Governments should look very critically to drug patents start paying only for actual discoveries.

But sometimes new chemicals do cure things. Or at the very least treat them well enough to make life worth living. I'd much rather exist in a world with AIDS medicine than a world where you just die, even if I'd rather have a cure.

I take different medicines that improve my quality of life. Without one I would never be able to realize one of my most valuable potentials. I could sit here and complain that we don't yet have the medical knowledge to indefinitely prolong life (which I do), but at the same time I have the humility to appreciate that being born even a few decades before in the long history of humanity and I would have had a much lesser life.

Don't get me wrong, I'd love for pharma to take a more efficient and satisfactory path, but I definitely recognize how life is better thanks to it.

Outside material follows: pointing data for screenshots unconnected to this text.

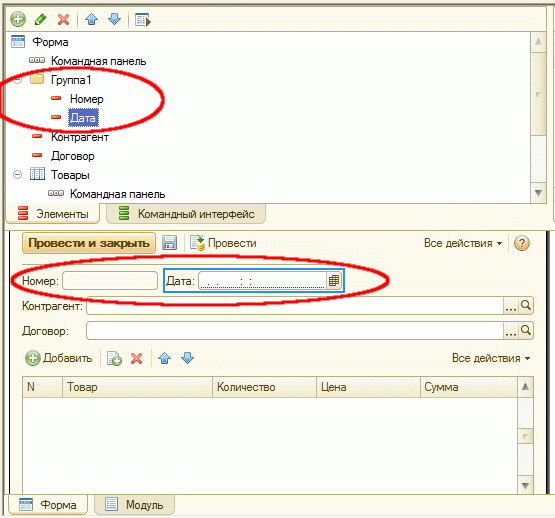The height and width of the screenshot is (518, 555).
Task: Click the green add element icon
Action: [18, 19]
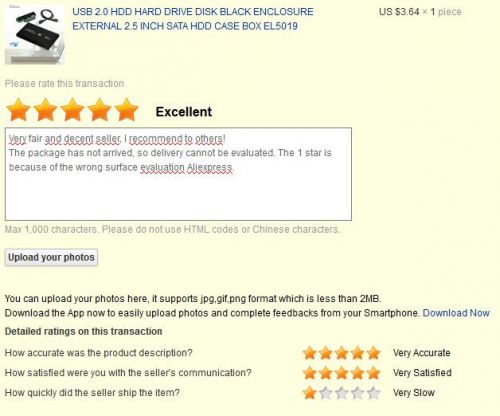Click the Upload your photos button
The width and height of the screenshot is (500, 416).
[x=51, y=257]
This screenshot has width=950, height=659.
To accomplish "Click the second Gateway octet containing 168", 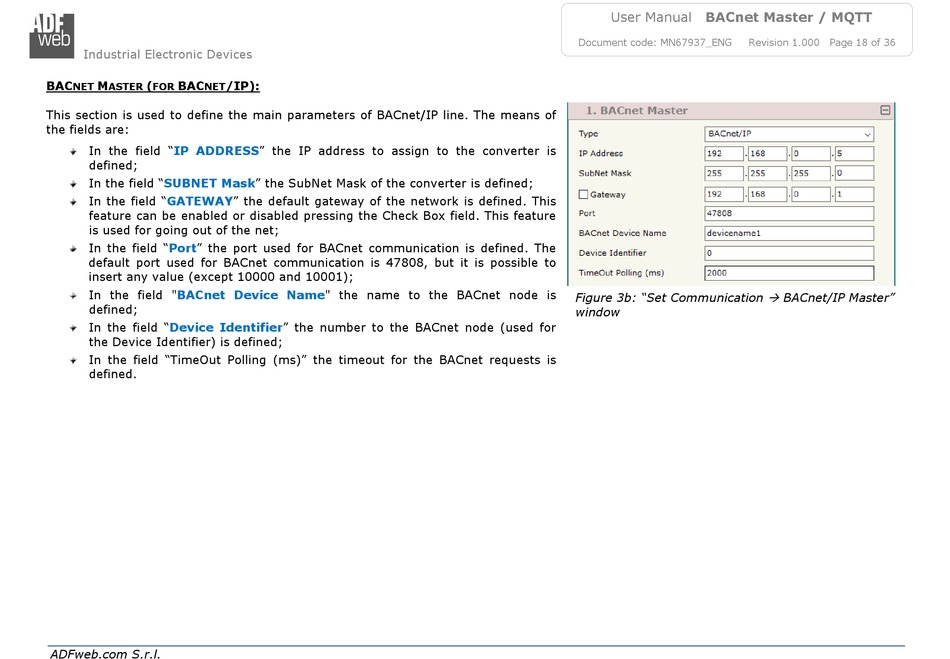I will pyautogui.click(x=767, y=194).
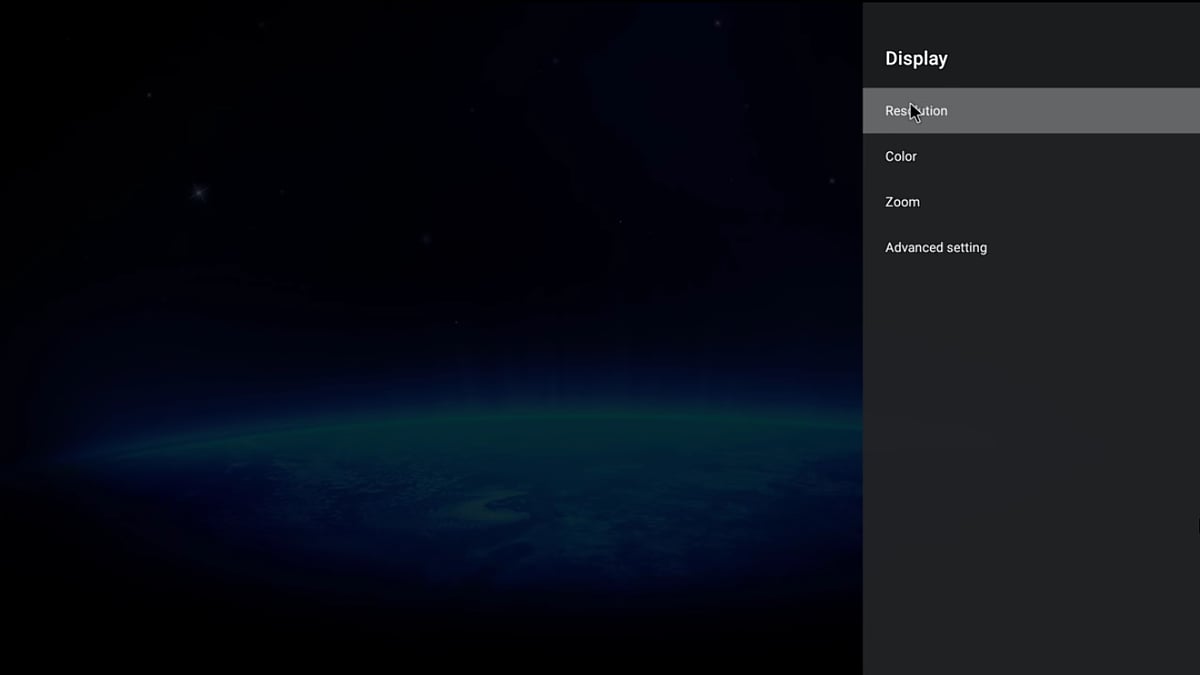This screenshot has width=1200, height=675.
Task: Open Advanced setting in Display menu
Action: click(1030, 248)
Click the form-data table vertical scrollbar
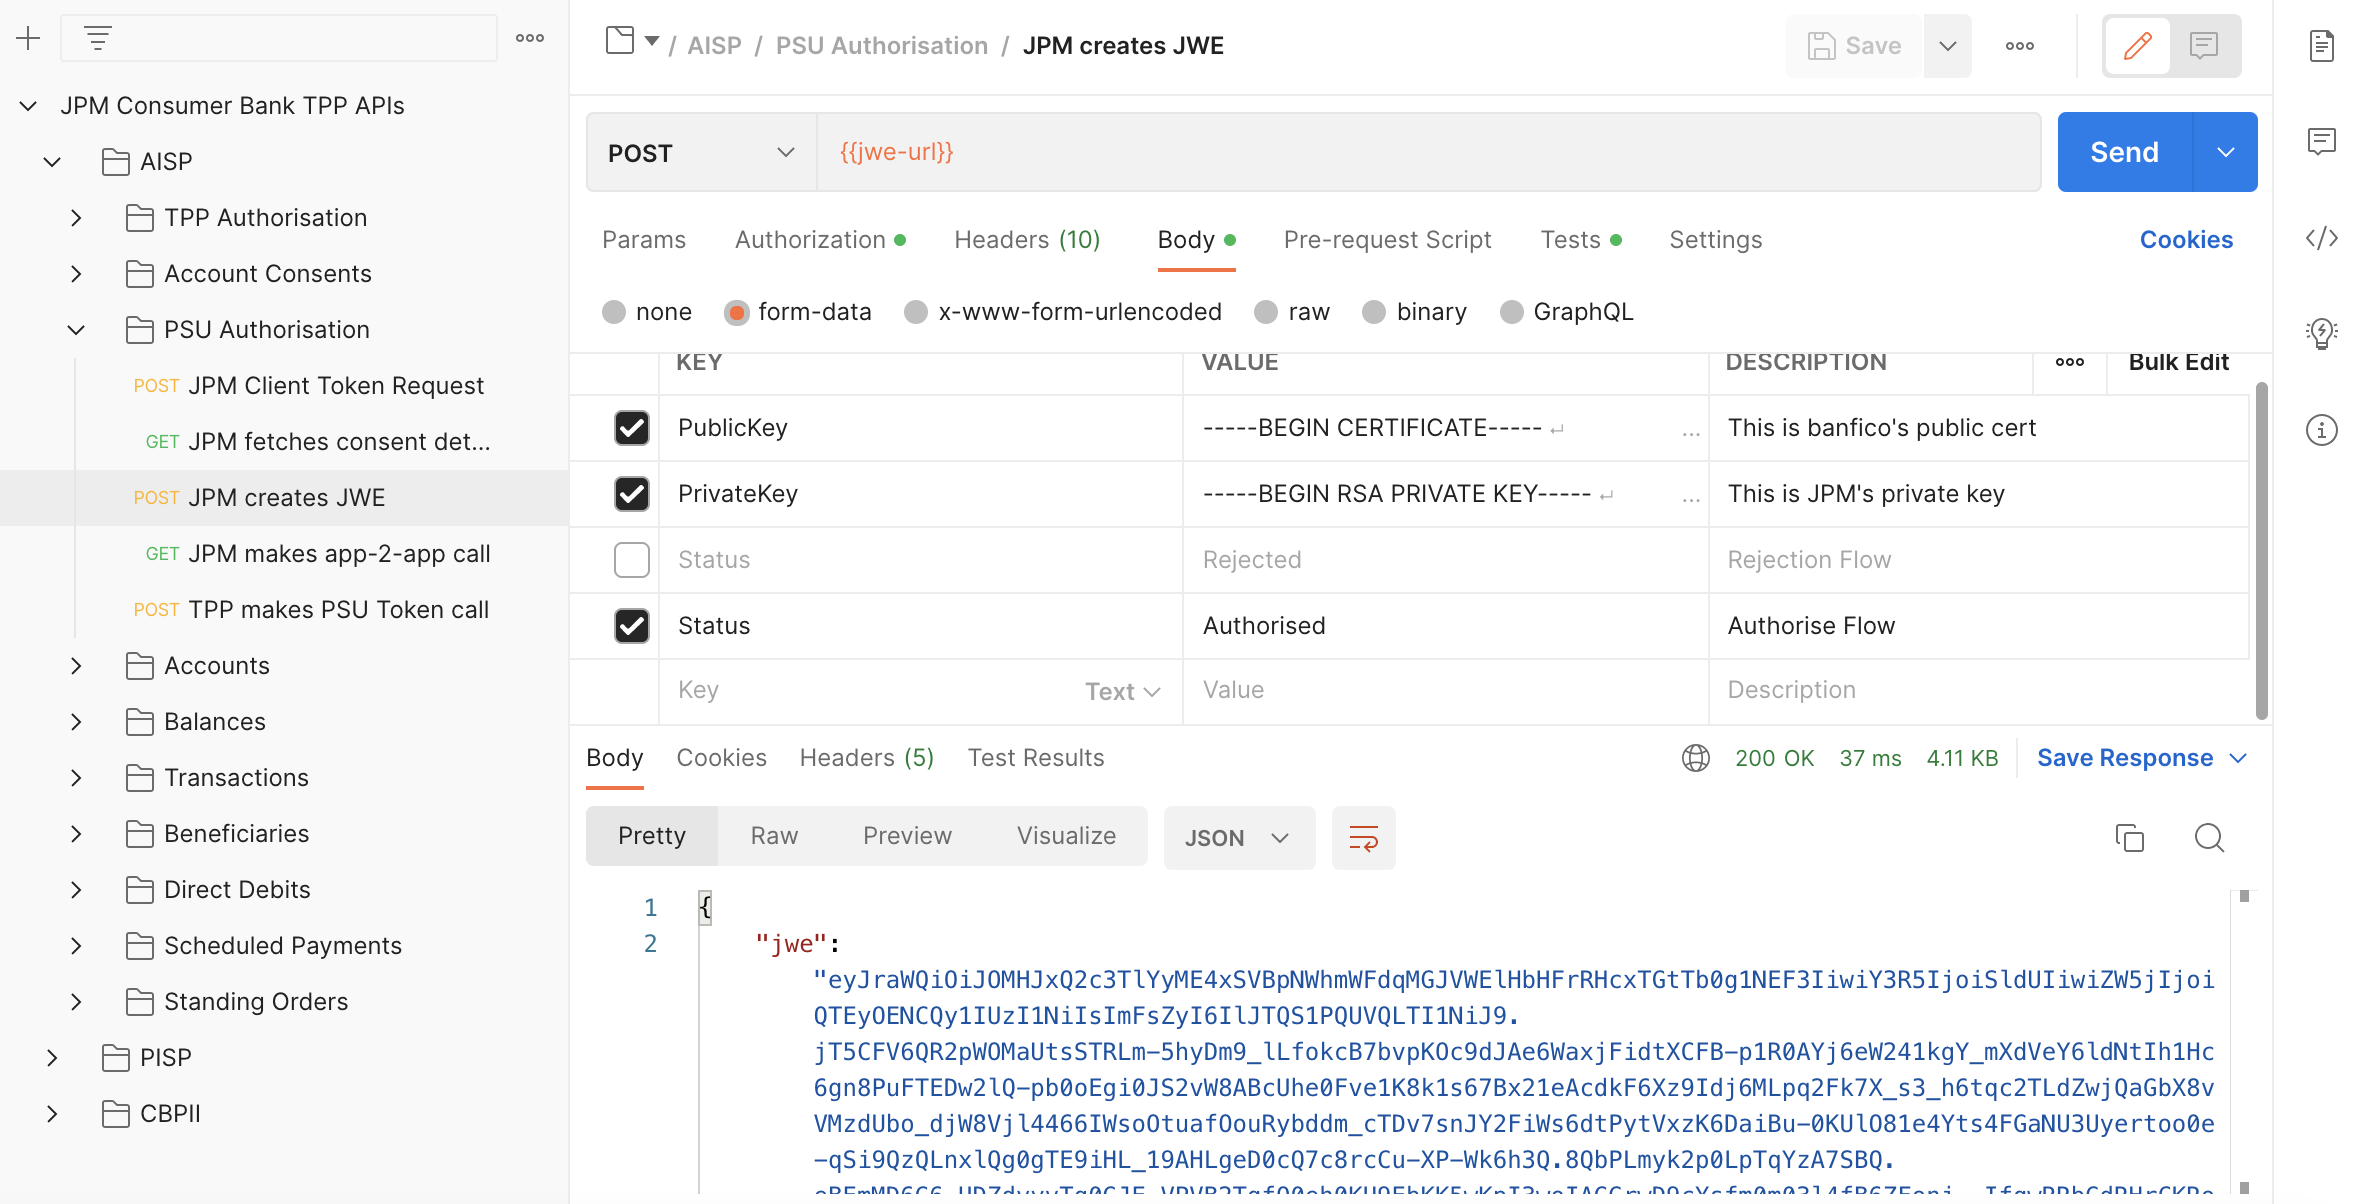 coord(2261,550)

What a terrible analysis. Pretty sure that number is just the "Selling, marketing and administrative expenses" line from the 10-K, which lumps all expenses outside of COGs, R&D and a few others.

That's not just marketing as people know it. It's all the other costs of running a company too.

Except drugs are different from other products. If a drug is actually a good idea for patients, with no profit motive behind it, it will sell itself. Doctors should be aware of the drugs the big drug manufacturers are producing, and prescribe accordingly based on need. If you need to hawk your drug by plastering TV ads all over the place, or by having salespeople push it to hospitals / etc., it's arguably not a necessary drug.
> If a drug is actually a good idea for patients, with no profit motive behind it, it will sell itself.

This is completely false.

There's a once-daily pill that prevents contracting HIV, yet most of the people who have the greatest risk of contracting HIV (Black gay men) aren't taking it. Why? According to mountains of peer-reviewed research, the predominant factor is that they don't know it exists. That is literally a marketing problem.

For patients who are aware of the drug, the most common reported reason for not taking it is that they can't find doctors who know it exists (or how the treatment regimen works). Again, this is literally a marketing problem.

In the case of this drug, there are additional barriers for many of these groups beyond just knowing of its existence, but that's the first and biggest one. It is 100% false to say that a drug that is a good idea for patients will "sell itself".

This is a great example.

I can only think one or two examples of drugs that "sold themselves". The new HCV meds are a good example of a lot of pent up demand even prior to approval. That said, there were still physicians out there that were not aware of the approval, so marketing still had work to do.

> I can only think one or two examples of drugs that "sold themselves". The new HCV meds are a good example of a lot of pent up demand even prior to approval. That said, there were still physicians out there that were not aware of the approval, so marketing still had work to do.

Exactly - incredible demand for them, and even still Sovaldi didn't sell itself.

If a drug is actually a good idea for patients, with no profit motive behind it, it will sell itself.

This is entirely untrue.

The one thing I learned in the biotech space is that doctors range from those doing research and know all about the cutting edge drugs all the way to doctors who are surprised to learn about a new drug that was approved a year ago. And there are way more of the 2nd kind.

Changes to how conditions are treated actually happens really slowly. What often hinders adoptation of new drugs is information and that’s a key goal of marketing - actually letting doctors know something new is available.

Then that's a problem with your doctor.
That's a problem with a lot of doctors.

And that's not to slam them. They often treat a ton of different diseases, and a new drug launch isn't the highest priority for them. They'll eventually learn about it, so marketing is an attempt to accelerate that.

Doctors don't just become magically aware of new drugs, it's not like every MD gets a newsletter a la "here's what shows are coming to Netflix". Treatments compete over the condition/disease just like any competitive market, even if a drug has a patent.
Why don't doctors just get a newsletter?
> Why don't doctors just get a newsletter?

Even if they did, that would literally be marketing, which is what you're apparently against.